Dans le conte d’Hoffmann L’Homme au sable, où tout tourne autour de la question du regard, il est dit des yeux de Clara, l’une des deux femmes de l’histoire, qu’ils ressemblaient « à un lac de Ruisdael, où se réfléchit le pur azur d’un ciel sans nuages, le bois et la plaine fleurie, tout l’aspect vivant et coloré d’un riant et frais paysage. » Si l’on songe, en le lisant, à la Joconde, le texte d’Hoffmann, établissant ici une analogie entre des yeux et un paysage, et plus généralement faisant continuellement jouer le vis-à-vis regard-regardée, figure-reflet, animé-inanimée, réel-représentation, réalité-illusion, personne-artefact, être de chair-œuvre d’art, ce texte ouvre et éclaire le portrait de Monna Lisa de perspectives sans fin.

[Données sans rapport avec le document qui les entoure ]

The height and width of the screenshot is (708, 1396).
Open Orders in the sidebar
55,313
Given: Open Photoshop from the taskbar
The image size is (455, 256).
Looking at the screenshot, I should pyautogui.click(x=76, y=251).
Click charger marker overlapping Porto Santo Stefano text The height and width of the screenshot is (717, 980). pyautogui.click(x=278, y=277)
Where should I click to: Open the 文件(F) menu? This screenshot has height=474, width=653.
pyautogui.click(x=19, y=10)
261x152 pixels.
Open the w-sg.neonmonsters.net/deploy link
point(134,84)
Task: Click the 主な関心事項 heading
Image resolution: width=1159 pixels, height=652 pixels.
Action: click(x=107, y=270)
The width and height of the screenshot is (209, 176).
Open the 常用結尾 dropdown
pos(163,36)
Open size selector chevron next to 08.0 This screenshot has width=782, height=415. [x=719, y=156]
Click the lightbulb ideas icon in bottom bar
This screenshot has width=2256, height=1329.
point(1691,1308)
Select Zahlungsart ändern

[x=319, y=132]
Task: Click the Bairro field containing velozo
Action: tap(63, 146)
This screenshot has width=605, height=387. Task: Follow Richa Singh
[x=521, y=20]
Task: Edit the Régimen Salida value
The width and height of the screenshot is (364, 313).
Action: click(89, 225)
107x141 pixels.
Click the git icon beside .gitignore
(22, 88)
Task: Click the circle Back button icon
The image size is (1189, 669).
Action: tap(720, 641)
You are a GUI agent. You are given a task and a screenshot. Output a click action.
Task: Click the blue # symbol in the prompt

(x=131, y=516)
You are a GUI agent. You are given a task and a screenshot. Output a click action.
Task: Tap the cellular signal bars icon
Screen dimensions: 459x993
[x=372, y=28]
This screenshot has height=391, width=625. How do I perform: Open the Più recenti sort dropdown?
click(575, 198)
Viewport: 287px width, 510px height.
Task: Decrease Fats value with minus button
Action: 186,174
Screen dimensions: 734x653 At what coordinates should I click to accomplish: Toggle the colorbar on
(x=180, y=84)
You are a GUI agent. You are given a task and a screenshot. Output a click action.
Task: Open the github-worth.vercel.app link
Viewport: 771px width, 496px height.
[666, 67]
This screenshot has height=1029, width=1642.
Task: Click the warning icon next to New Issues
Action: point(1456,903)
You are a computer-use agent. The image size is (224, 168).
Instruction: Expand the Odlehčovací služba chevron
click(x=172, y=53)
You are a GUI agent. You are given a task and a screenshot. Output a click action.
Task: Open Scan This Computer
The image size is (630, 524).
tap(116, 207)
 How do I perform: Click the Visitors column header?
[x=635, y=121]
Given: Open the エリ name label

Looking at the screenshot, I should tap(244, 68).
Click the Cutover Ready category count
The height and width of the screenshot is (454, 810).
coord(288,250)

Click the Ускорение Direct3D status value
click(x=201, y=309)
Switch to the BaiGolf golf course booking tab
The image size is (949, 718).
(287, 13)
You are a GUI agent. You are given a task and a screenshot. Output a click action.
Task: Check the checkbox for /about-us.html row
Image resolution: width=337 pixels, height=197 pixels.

Hoffmann poursuit avec ces phrases qui pourraient s’appliquer directement à la Joconde : « Poètes et compositeurs renchérissaient encore et disaient : « Que parlez-vous de lac, ou de miroir ! Pouvons-nous jeter un seul regard sur cette jeune fille sans être frappés des accents célestes, des mélodies merveilleuses qui rayonnent dans ses yeux et qui nous pénètrent si profondément que tout notre être en est ému et inspiré ? Si nous ne faisons rien de vraiment beau, c’est qu’en général nous ne valons pas grand’chose, et cela nous le lisons clairement dans ce fin sourire qui voltige sur les lèvres de Clara, quand nous avons l’impertinence de lui rabâcher de ces lieux communs qu’on a la prétention d’appeler de la musique ou de la poésie, bien que ce ne soit qu’un vain assemblage de sons vides et confus. »

Regard céleste et fin sourire renvoient donc l’homme, après une extase, à sa petitesse et à son ignorance, dans un monde déstabilisé par une relativisation que nous pourrions dire encore une fois digne de la théorie d’Einstein. La « quiétude naturelle de Clara, son regard clair et son sourire plein d’une finesse ironique semblaient dire : « Mes chers amis ! Comment pouvez-vous prétendre me faire considérer comme des figures réelles, douées de vie et de mouvement, vos fantômes passagers et vaporeux ?… »

Qu’est-ce qui est réel, qu’est-ce qui est illusoire ? Le texte redouble la question avec la figure de l’autre femme, Olympe, qui, apprend-on, n’est en fait qu’un automate fabriqué par un alchimiste, avec des yeux récupérés, et qu’on retrouve finalement « assise à la porte d’une jolie maison de campagne auprès d’un homme agréable, sa main dans la sienne, avec deux beaux enfants jouant devant elle. »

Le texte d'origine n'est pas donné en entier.